The court filing cites specific examples of suppliers that have struggled to keep their doors open or have had to stop shipment of parts. Garberding refers to Contech LLC in Portage, MI, a producer of track bars. It faced “an imminent shutdown due to liquidity problems” earlier this year.

“Because Chrysler cannot build cars without the parts provided by Contech, Chrysler — even while it faced its own unprecedented liquidity problems — stepped in as the operator of Contech, facing a 120-day timeframe when Contech's bank promised to withdraw all its financing,” Garberding says.

Recently, DriveSol Worldwide Inc. of Troy, MI, stopped production for two weeks of intermediate steering shafts. “Even in this short period of time, it was extremely difficult to keep Chrysler supplied,” Garberding says. “Any shutdown of longer than two weeks would almost certainly have resulted in the stoppage of Chrysler assembly lines.”

When DriveSol restarted production — with new hires — Chrysler sent a manufacturing team to train the workers and spent considerable time, money and manpower in the process.

Chrysler is able to provide this type of support to fewer than 10 suppliers at a time, Garberding says.

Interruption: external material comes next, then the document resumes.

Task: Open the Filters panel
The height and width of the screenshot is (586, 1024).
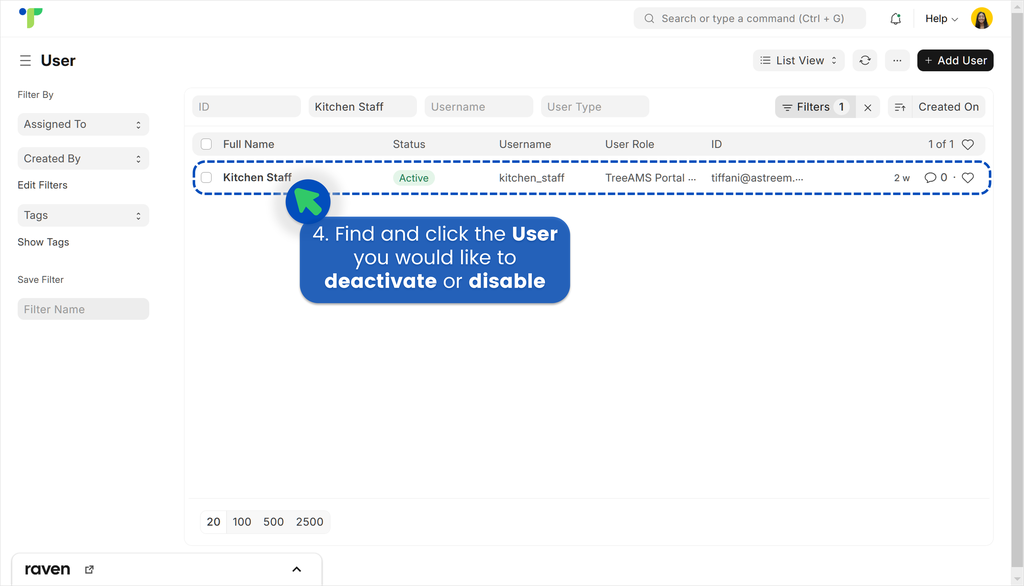Action: [x=815, y=106]
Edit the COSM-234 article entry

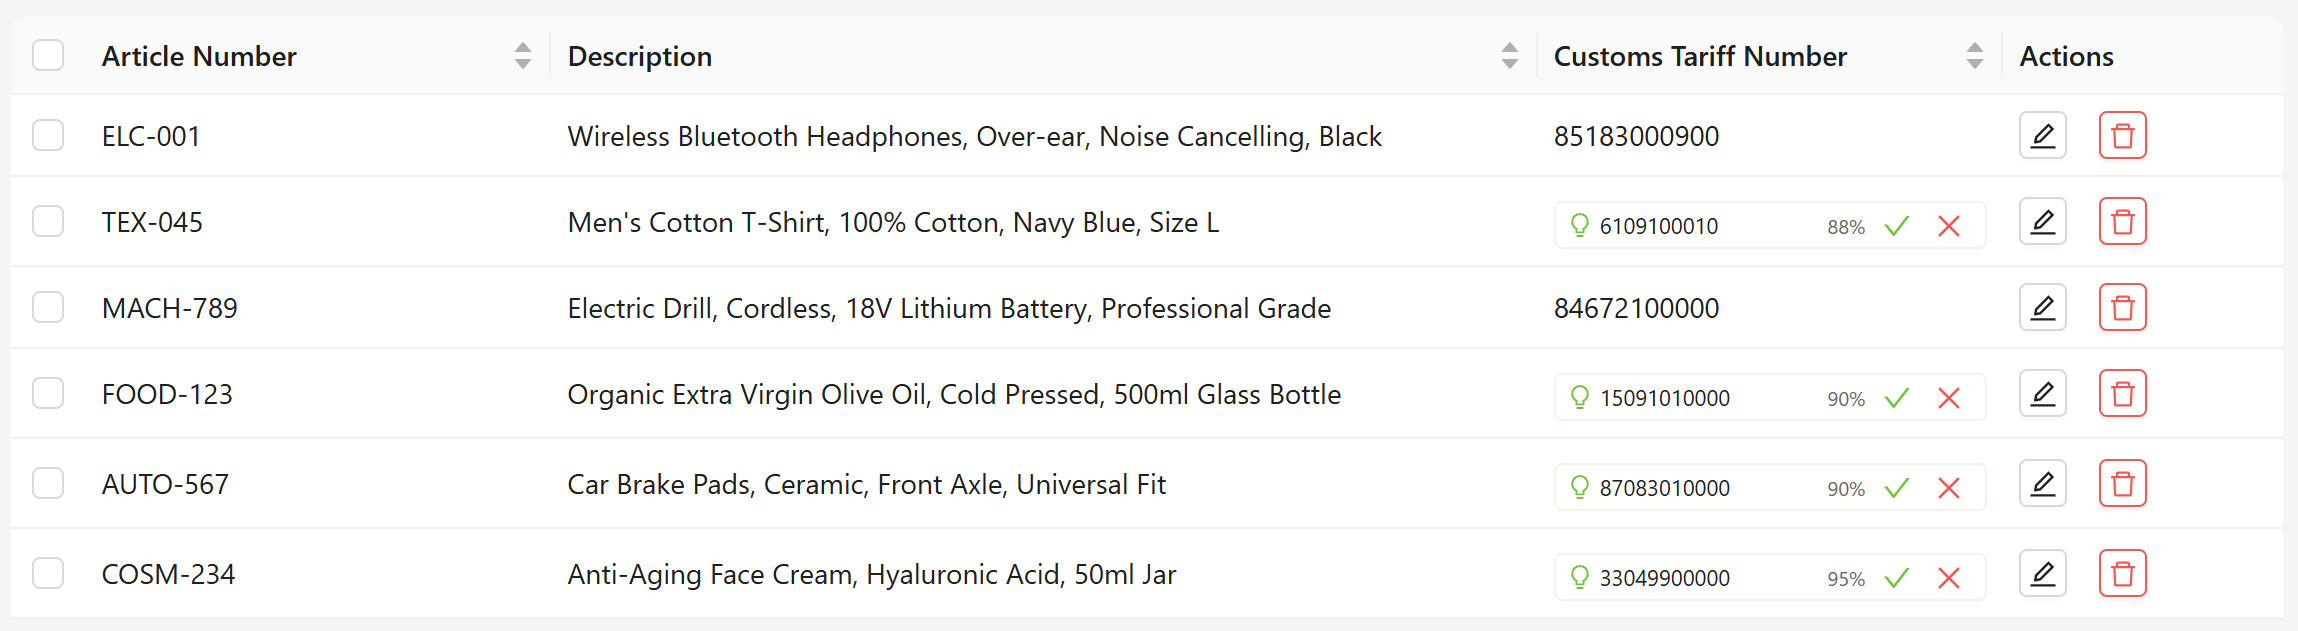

The auto maker “would not be able to provide that support to hundreds of suppliers who would need it in a shutdown during an extended bankruptcy shutdown of indeterminate length,” he says.

Manufacturing the all-new Dodge Ram fullsize pickup requires 200 Tier 1 suppliers spread out across 536 locations.

“If any one of these suppliers stops producing or does not deliver their specified inventory of parts or supplies, all three Chrysler truck plants can shut down within three hours,” Garberding says in the court papers.

Supplier content constitutes up to 80% Chrysler vehicles. The auto maker says it paid $35 billion to its 1,300 suppliers in 2008; 78% of those payments went to U.S.-based companies.

Chrysler purchased nearly $25.6 billion worth of direct-production parts domestically in 2008; as of the filing, the auto maker owes those suppliers $1.7 billion.